The state-of-mind of a Holocaust survivor is a difficult thing to ask an audience to enter; I can’t think of many movies that have done it justice. “The Survivor” has a somewhat unwieldy structure, but as scripted by Justine Juel Gillmer it keeps adding layers, trying to intensify — and solve — the mystery of Harry. The movie is less interested in crafting facile moral judgments about what people did to survive than in weighing what those choices did to their minds and souls. Foster has a great monologue in which Harry relates the story of a man in Auschwitz taking another man’s cap to pass an inspection. It becomes a twisty parable of the ambiguity of survival.

Just when we think we’ve got Harry nailed, something else will be eating away at him. As Foster plays Harry, his guilt and anger and loss are there, but so are his hope, his boldness, his charred love of life — and, most of all, the instinctive need to keep all of that hidden. When WWII was heating up, Harry lost the love of his life, a young woman named Leah (we see them in flashback, and see her taken off to the camps), and he’s possessed by the idea that she’s still alive. When he announces that he intends to fight Rocky Marciano, who is working his way toward the world heavyweight title, the motivation behind this farfetched dream is for Harry to get his name in the headlines. That’s how Leah, wherever she is, will know he’s alive.

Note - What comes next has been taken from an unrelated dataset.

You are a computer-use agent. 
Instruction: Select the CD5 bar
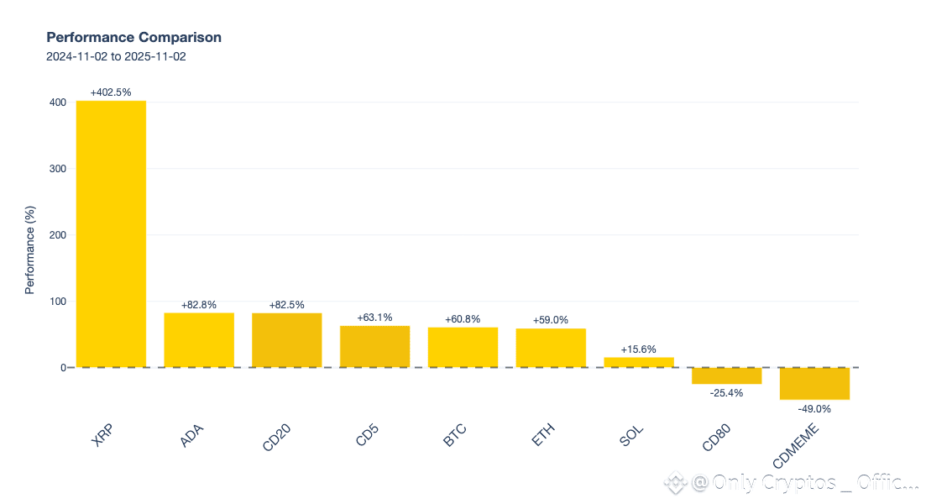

Harry Haft really did fight Rocky Marciano (he lasted three rounds), and a lesser movie might have made the Marciano bout into its climax. As Levinson stages it, with Danny DeVito as Marciano’s Jewish manager, who out of tribal loyalty (“It’s the sad history of our people. We’re always the fuckin’ punching bag”) secretly trains Harry for a couple of days, the bout makes for a violently dramatic scene, but for Harry it’s just a way station. Vicky Krieps, as Miriam, the woman Harry marries, has a gossamer surface and something harder beneath: a compulsion to stand up to Harry’s bullheadedness about his own pain. In her way, she’s just as bullheaded; that’s why she sticks with him. At the end, seated on the beach, Harry tells her a joke — a Jewish joke — that’s actually funny. It’s not just the two of them who crack up; so does the audience. “The Survivor” is a Holocaust movie that’s fresh enough to make you laugh between the tears, the gasps of terror, the long road out of the inferno.